NORTH KOREA To view the humbling limits of round after round of international sanctions against North Korea, come to Masik Pass. It isn’t a secret military facility where Kim Jong Un’s best and brightest are hard at work developing nuclear warheads and long-range missiles. It’s a ski resort.
PAKISTAN The army says two members of the security forces and eight militants have been killed in a pair of clashes.
INDIA Security personnel evacuate two aircraft at New Delhi’s international airport after receiving an anonymous phone call of explosives being placed on the planes, in the third such scare affecting Indian airlines in less than 24 hours.
NEPAL When Britain’s Prince Harry visits Nepal this weekend, ordinary people hope his tour of earthquake-hit areas will draw attention to the country’s struggle to recover from last year’s disaster.
JAPAN Scandal-plagued Japanese electronics maker Toshiba Corp. sells its medical unit to Japanese camera maker Canon Inc. for 665.5 billion yen. Separately, Toshiba says it reached an agreement with Chinese home appliance manufacturer Midea Group on selling its refrigerator and other so-called “white goods” business.
JAPAN posted its biggest trade surplus in over four years in February, thanks to a strengthening in the yen and weak oil prices, though both imports and exports fell, suggesting persisting slack demand both in Japan and overseas.
INDONESIA’s central bank has cut its benchmark interest rate by a quarter point to 6.75 percent to help enhance domestic demand to bolster economic growth momentum.
PHILIPPINES A Senate committee investigates how USD81 million stolen by hackers from the U.S. Federal Reserve Bank account of Bangladesh’s central bank was transmitted to four private Philippine bank accounts and then to three casino companies.

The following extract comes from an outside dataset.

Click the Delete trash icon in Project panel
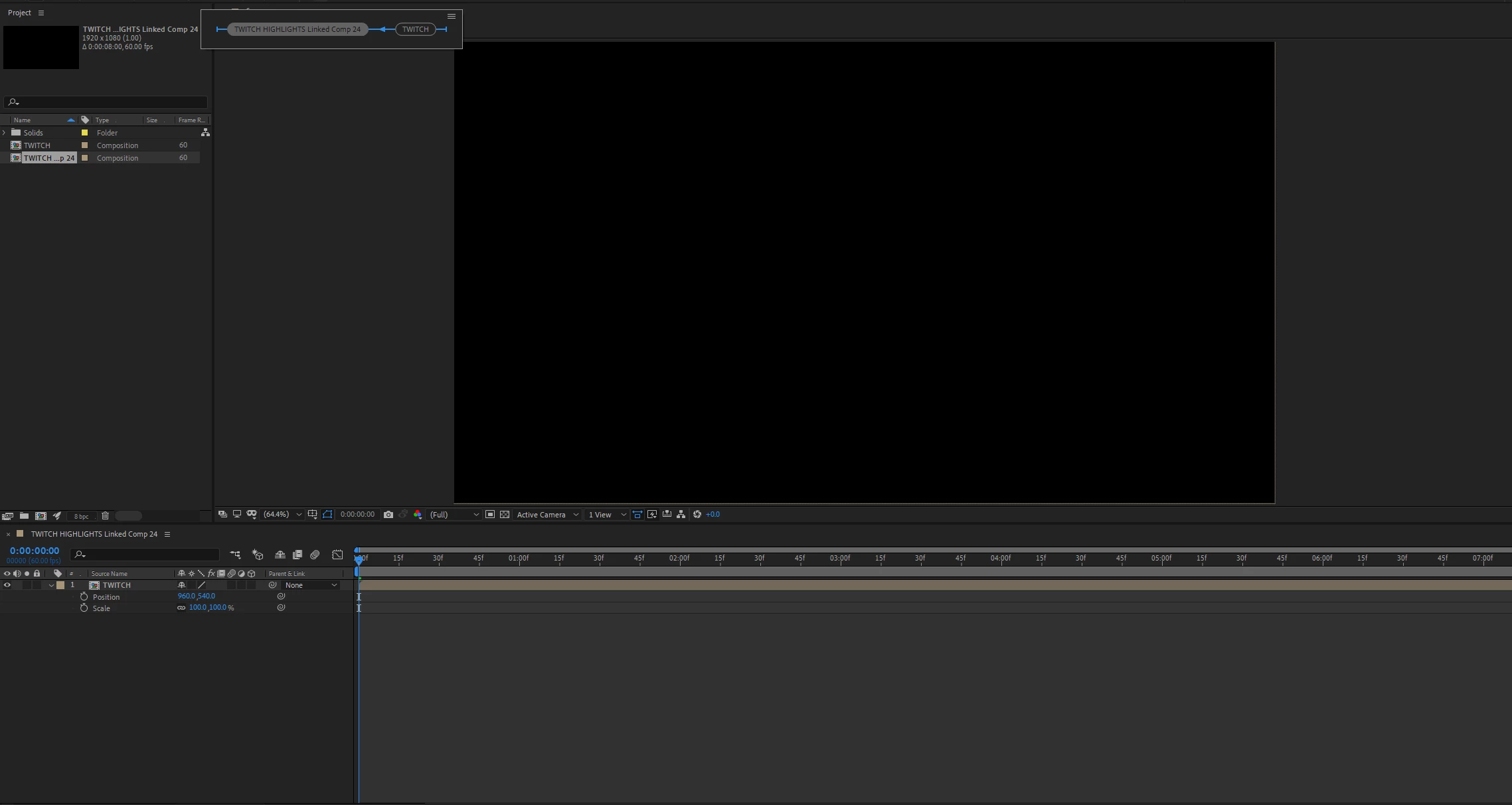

TURKEY The Kurdish militant group TAK says it carried out Sunday’s deadly attack in Ankara. In an online statement it said the attack, which killed 37 people, was in revenge for military operations in the mainly Kurdish south-east. The TAK, an offshoot of the banned Kurdistan Workers’ Party (PKK), had already said it was behind another bombing in Ankara last month.
CYPRUS President Nicos Anastasiades says Turkey must open its airports and ports to Cypriot ships and planes if it wants to join the European Union — a standoff that is hampering efforts to seal an EU-Turkey migrant agreement. Anastasiades said yesterday that “every candidate country should fulfill its obligations and it’s obvious that unfortunately, until now, Turkey hasn’t.”
USA Frank Sinatra Jr., who carried on his famous father’s legacy with his own music career and whose kidnapping as a young man added a bizarre chapter to his father’s legendary life, died yesterday [Macau time]. He was 72.